**Alıştırma seti**
• A. Çocuklar ve telefon üzerine yorumlara göre şu ifadeler doğru mu: (i) Burcu dışarıda yemek yerken Ayaz'a telefon veriyor; (ii) flzpink'in evli olduğu kişi telefonla oyalanmıyor; (iii) Burcu'ya göre telefon Ayaz'ı yaklaşık bir saat oyalıyor? Her biri için evet ya da hayır deyin ve metinden belirleyici sözleri aynen alıntılayın.
• B. Çocuklar ve telefon üzerine yorumlardaki ilk yorumda, çocuklar buluğ çağına gelince anne babaların ne dediği söyleniyor?
• C. Çocuklar ve telefon üzerine yorumlardaki ilk yorumda, anne babaların çocuğa telefon vermesinin ardındaki dilekler sayılıyor. Bunların hepsini sıralayın.

Çok güzel bir konuya değinmişsiniz, gerçekten biz de gittiğimiz yerlerde artık bu tip görüntülere çok alıştık ama çok kızıyorum inanın. Bu olay annelerin ya da babaların beni yormasın, işimi rahat yapayım, kendi kendine oyalansın, ağlamasın, zırlamasın, evde kafam şişmesin'in sonucu... EEe böyle olunca da çocuklar her yerde Iphone, Ipad istiyorlar... Biz yapıyoruz bu çocukları böyle... Sonra çocuklar buluğ çağına gelince de iletişim kuramıyoruz, konuşamıyoruz, kavga ediyoruz diyorlar, haydi bakalım o zaman da koştur koştur pedagoglara...

flzpink dedi ki...

Aah ahh, geç kaldınız valla, ben "aman böyle yetişmesin "dediğimiz şekilde yetişen bir zat-ı muhteremle evliyim. Önünde kendi çocuğu "babam at olsa da sırtına binsem"diyen gözlerle bakarken bizimki telefonunda şirinlere sebze ektiriyor (hey gidinin komünü, onları da mundar ettiler) :)
İşin latifesi bir yana, ciddi bir durum bu...

Burcu.. dedi ki...

Ben dışarıda yemek yerken Ayaz'ın eline ayfonu veriyorum, evet o sorumsuz pis ve kötü anne benim böhüüü:((
Ama bi sor niye diye? Sınırlı koşan çocuğun totosunu yirim, benim sınır bilmez evlat, hem yakıtı almaz, -daima bitmek bilmeyen ama doldurulmayan bir yakıta sahiptir.- hem de garsonlarının bacak aralarından bile koşarak geçme yeteneğine sahiptir.
Dolayısıyla hem boğaızmdan birşey geçsin hem de etraftakiler bizden mümkün olduğunca geç nefret etsinler diye Ayaz'ın eline tutuşturuyorum ayfonu. Bize göre makul bir süre -10-15dk kadar- oyalanmış oluyor bu sayede.

**Veri dökümü**
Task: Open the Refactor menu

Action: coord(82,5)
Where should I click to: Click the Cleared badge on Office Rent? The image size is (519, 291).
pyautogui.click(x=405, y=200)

**Görev görev yanıtlar**
• A.
(i) Evet: "Ben dışarıda yemek yerken Ayaz'ın eline ayfonu veriyorum"
(ii) Hayır: "bizimki telefonunda şirinlere sebze ektiriyor"
(iii) Hayır: "Bize göre makul bir süre -10-15dk kadar- oyalanmış oluyor bu sayede."

• B. İletişim kuramadıklarını, konuşamadıklarını ve kavga ettiklerini söylüyorlar.

• C. beni yormasın, işimi rahat yapayım, kendi kendine oyalansın, ağlamasın, zırlamasın, evde kafam şişmesin